● **TASK TO CARRY OUT**
Pick up the page on the VISTA3D segmentation model after its final line and write the section that follows.

● **EXCERPT**
---------------

VISTA3D: A Unified Segmentation Foundation Model For 3D Medical Imaging

TL;DR

The model, recipe, and insights represent a promising step towards a clinically useful 3D foundation model and VISTA3D is the first model to achieve state-of-the-art performance in both 3D automatic and interactive segmentation, even when compared with top 3D expert models on large and diverse benchmarks.

Abstract

Foundation models for interactive segmentation in 2D natural images and videos have sparked significant interest in building 3D foundation models for medical imaging. However, the domain gaps and clinical use cases for 3D medical imaging require a dedicated model that diverges from existing 2D solutions. Specifically, such foundation models should support a full workflow that can actually reduce human effort. Treating 3D medical images as sequences of 2D slices and reusing interactive 2D foundation models seems straightforward, but 2D annotation is too time-consuming for 3D tasks. Moreover, for large cohort analysis, it's the highly accurate automatic segmentation models that reduce the most human effort. However, these models lack support for interactive corrections and lack zero-shot ability for novel structures, which is a key feature of "foundation". While reusing pre-trained 2D backbones in 3D enhances zero-shot potential, their performance on complex 3D structures still lags behind leading 3D models. To address these issues, we present VISTA3D, Versatile Imaging SegmenTation and Annotation model, that targets to solve all these challenges and requirements with one unified foundation model. VISTA3D is built on top of the well-established 3D segmentation pipeline, and it is the first model to achieve state-of-the-art performance in both 3D automatic (supporting 127 classes) and 3D interactive segmentation, even when compared with top 3D expert models on large and diverse benchmarks. Additionally, VISTA3D's 3D interactive design allows efficient human correction, and a novel 3D supervoxel method that distills 2D pretrained backbones grants VISTA3D top 3D zero-shot performance. We believe the model, recipe, and insights represent a promising step towards a clinically useful 3D foundation model. Code and weights are publicly available at https://github.com/Project-MONAI/VISTA.

Figures (7)

---------------

● **PROVIDED DATA**

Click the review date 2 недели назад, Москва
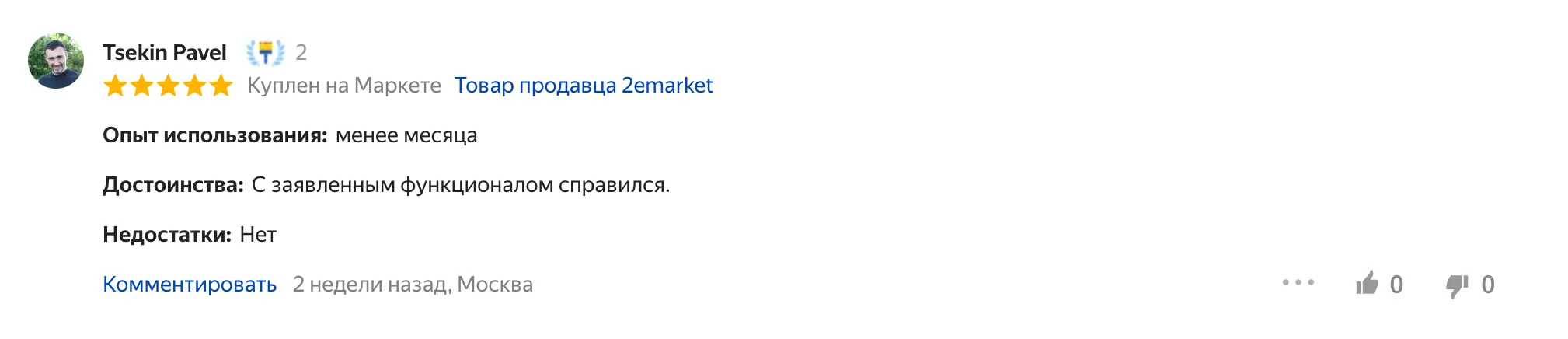 413,285

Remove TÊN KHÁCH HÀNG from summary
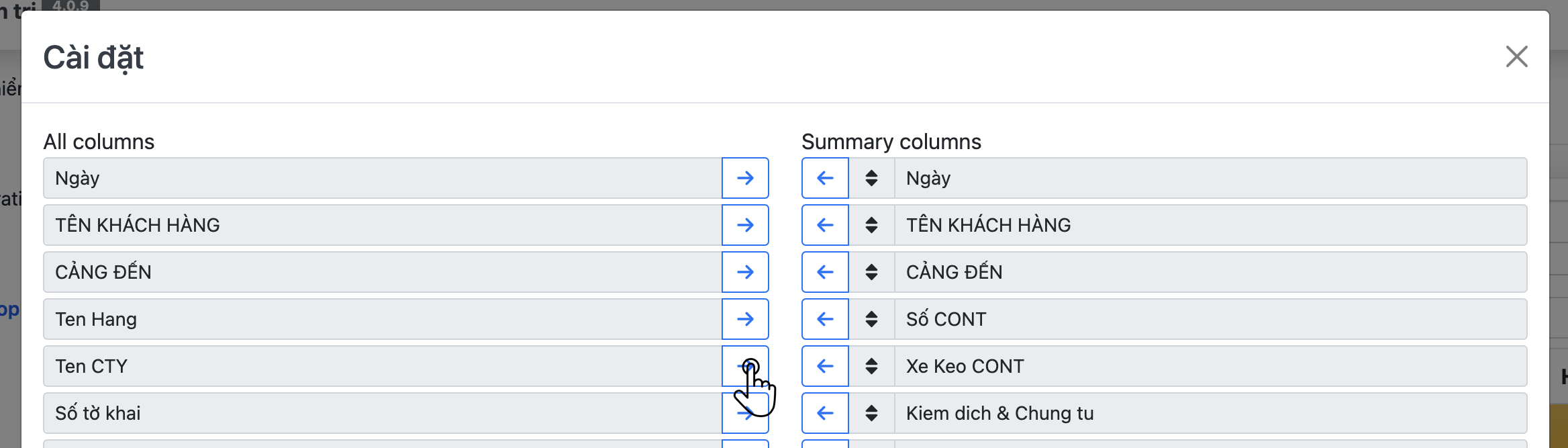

---------------

● **TASK ANSWER**
• Figure 1: Fig.(a) shows the full human-in-the-loop workflow VISTA3D supports. If the segmentation task $X$ is within 127 supported classes (left green circle), VISTA3D performs accurate automatic segmentation. The doctor can inspect and efficiently edit the result with VISTA3D if needed. If $X$ is a novel class (right blue circle), VISTA3D performs 3D interactive zero-shot segmentation. Fig.(b) shows the VISTA3D architecture. It contains two branches that share the same image encoder. The top auto-branch will activate out-of-the-box automatic segmentation if user provide a class prompt that's within 127 supported classes. The bottom interactive branch will activate interactive segmentation if user provide 3D point click prompts. If both branches are activated, a merger module based on Alg. \ref{['alg:ir']} will use interactive results to edit automatic results.
• Figure 2: Generated supervoxel from Alg. \ref{['alg:supervoxel']}, showing examples in axial, sagittal, and coronal views. Different colours represent different supervoxels.
• Figure 3: Correcting automatic segmentation with points. The left figure shows the automatic liver segmentation with a false negative area. After a positive point, the false negative region is corrected. The third figure shows another slice with a false positive and a negative point removed from the region shown in the last figure.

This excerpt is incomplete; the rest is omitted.